| Work order |
Search the entries for lines that contain the word "beside", and report each one found.

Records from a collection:
◆ ◆ ◆ ◆ ◆ ◆ ◆

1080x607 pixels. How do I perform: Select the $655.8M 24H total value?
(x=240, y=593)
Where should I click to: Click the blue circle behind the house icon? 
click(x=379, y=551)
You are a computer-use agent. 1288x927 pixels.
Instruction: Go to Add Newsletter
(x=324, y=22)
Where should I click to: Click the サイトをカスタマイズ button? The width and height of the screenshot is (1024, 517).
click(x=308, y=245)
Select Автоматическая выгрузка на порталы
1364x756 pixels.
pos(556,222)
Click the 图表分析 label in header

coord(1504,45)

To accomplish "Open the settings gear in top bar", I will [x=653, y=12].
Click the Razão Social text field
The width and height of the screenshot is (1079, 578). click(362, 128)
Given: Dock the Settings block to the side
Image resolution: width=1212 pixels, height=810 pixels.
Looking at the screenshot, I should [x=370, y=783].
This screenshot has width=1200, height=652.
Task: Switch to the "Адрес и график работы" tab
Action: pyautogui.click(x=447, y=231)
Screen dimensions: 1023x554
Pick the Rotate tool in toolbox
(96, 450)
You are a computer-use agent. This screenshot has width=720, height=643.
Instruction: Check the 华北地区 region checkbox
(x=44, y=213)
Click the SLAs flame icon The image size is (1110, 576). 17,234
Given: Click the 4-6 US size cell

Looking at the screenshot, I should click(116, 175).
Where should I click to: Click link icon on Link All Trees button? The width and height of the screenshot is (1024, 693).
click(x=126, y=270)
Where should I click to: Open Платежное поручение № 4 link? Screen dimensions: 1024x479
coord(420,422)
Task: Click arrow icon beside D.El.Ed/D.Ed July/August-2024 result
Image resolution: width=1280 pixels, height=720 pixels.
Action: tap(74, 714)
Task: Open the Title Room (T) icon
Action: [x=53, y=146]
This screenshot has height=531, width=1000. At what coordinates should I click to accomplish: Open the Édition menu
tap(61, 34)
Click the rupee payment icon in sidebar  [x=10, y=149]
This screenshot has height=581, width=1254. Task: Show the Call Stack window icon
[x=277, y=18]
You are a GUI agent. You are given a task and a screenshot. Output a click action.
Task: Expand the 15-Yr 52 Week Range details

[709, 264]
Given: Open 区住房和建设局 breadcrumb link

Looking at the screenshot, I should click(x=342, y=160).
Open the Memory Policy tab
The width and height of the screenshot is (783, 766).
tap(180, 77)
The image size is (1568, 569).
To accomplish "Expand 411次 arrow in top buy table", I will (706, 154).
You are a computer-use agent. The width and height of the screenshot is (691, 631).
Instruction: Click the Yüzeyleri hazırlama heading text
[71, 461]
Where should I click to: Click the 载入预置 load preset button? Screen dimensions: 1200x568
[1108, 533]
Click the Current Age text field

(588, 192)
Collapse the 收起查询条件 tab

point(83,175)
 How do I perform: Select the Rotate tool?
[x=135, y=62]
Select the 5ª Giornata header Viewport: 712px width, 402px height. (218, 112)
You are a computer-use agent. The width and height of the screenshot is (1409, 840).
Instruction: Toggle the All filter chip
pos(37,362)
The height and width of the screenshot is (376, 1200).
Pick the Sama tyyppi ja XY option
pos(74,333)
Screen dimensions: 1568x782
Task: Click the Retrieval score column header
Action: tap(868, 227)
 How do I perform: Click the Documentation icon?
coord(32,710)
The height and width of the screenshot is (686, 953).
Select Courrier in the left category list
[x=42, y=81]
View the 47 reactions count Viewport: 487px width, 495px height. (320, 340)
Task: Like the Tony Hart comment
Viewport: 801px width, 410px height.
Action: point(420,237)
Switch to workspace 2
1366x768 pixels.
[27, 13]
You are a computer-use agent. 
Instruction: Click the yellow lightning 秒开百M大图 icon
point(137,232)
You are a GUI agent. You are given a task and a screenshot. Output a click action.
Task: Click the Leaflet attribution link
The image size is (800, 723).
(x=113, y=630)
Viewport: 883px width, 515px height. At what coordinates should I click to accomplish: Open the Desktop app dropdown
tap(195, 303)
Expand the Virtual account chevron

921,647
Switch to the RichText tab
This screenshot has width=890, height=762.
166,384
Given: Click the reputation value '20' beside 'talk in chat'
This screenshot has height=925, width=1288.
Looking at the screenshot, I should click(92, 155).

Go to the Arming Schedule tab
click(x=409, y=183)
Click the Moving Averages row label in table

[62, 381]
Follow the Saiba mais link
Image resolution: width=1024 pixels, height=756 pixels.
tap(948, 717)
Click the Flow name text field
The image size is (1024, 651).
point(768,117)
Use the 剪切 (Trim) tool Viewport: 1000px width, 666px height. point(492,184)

◆ ◆ ◆ ◆ ◆ ◆ ◆

| Reply |
Task: Click arrow icon beside D.El.Ed/D.Ed July/August-2024 result
Given: Click the reputation value '20' beside 'talk in chat'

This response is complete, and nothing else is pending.